Expression of selenium-binding protein 1 characterizes intestinal cell maturation and predicts survival for patients with colorectal cancer.

作者信息

Li Tianhong, Yang Wancai, Li Maomi, Byun Do-Sun, Tong Chang, Nasser Shannon, Zhuang Min, Arango Diego, Mariadason John M, Augenlicht Leonard H

机构信息

Department of Pathology, University of Illinois at Chicago, Chicago, IL, USA.

出版信息

Mol Nutr Food Res. 2008 Nov;52(11):1289-99. doi: 10.1002/mnfr.200700331.
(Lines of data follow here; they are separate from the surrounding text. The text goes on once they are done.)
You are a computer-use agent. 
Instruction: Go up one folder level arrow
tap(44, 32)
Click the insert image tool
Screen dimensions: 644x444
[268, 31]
DOI:10.1002/mnfr.200700331
PMID:18435490
Abstract

To identify candidate genes involved in the development of colorectal cancer, we used cDNA microarrays to analyze gene expression differences between human colorectal tumors and paired adjacent normal mucosa. We identified approximately 3.5-fold significant downregulation of selenium-binding protein 1 (SBP1) in colorectal tumors compared to normal mucosa (p = 0.003). Importantly, stage III colorectal cancer patients with low tumor-SBP1 expression had significantly shorter disease-free and overall survival as compared with those patients with high tumor-SBP1 expression (p = 0.04 and 0.03, respectively). We further characterized the role of SBP1 in colorectal cancer in vivo and in vitro. In normal tissue, SBP1 was maximally expressed in terminally differentiated epithelial cells on the luminal surface of crypts in the large intestine. Consistent with this in vivo localization, SBP1 was upregulated during in vitro colonic cell differentiation along the absorptive (Caco-2) and secretory (HT29 Clones 16E and 19A) cell lineages. Downregulation (approximately 50%) of SBP1 expression by small interfering RNA in colonic cancer cells was associated with reduced expression of another epithelial differentiation marker, carcinoembryonic antigen (CEA), although PCNA and p21(WAF1/cip1 )expression were not altered. These data demonstrate that higher expression of SBP1 is associated with differentiation of the normal colonic epithelia and may be a positive prognostic factor for survival in stage III colorectal carcinoma.

摘要

为了鉴定参与结直肠癌发生发展的候选基因,我们使用cDNA微阵列分析人类结直肠癌组织与其配对的相邻正常黏膜之间的基因表达差异。我们发现,与正常黏膜相比,结直肠癌组织中硒结合蛋白1(SBP1)显著下调约3.5倍(p = 0.003)。重要的是,肿瘤SBP1低表达的III期结直肠癌患者与肿瘤SBP1高表达的患者相比,无病生存期和总生存期显著缩短(分别为p = 0.04和0.03)。我们进一步在体内和体外研究了SBP1在结直肠癌中的作用。在正常组织中,SBP1在大肠隐窝腔表面的终末分化上皮细胞中表达最高。与这种体内定位一致,在体外沿吸收性(Caco-2)和分泌性(HT29 Clones 16E和19A)细胞谱系进行结肠细胞分化过程中,SBP1表达上调。在结肠癌细胞中,通过小干扰RNA使SBP1表达下调(约50%)与另一种上皮分化标志物癌胚抗原(CEA)表达降低有关,尽管增殖细胞核抗原(PCNA)和p21(WAF1/cip1)的表达未改变。这些数据表明,SBP1的高表达与正常结肠上皮的分化相关,可能是III期结直肠癌患者生存的一个阳性预后因素。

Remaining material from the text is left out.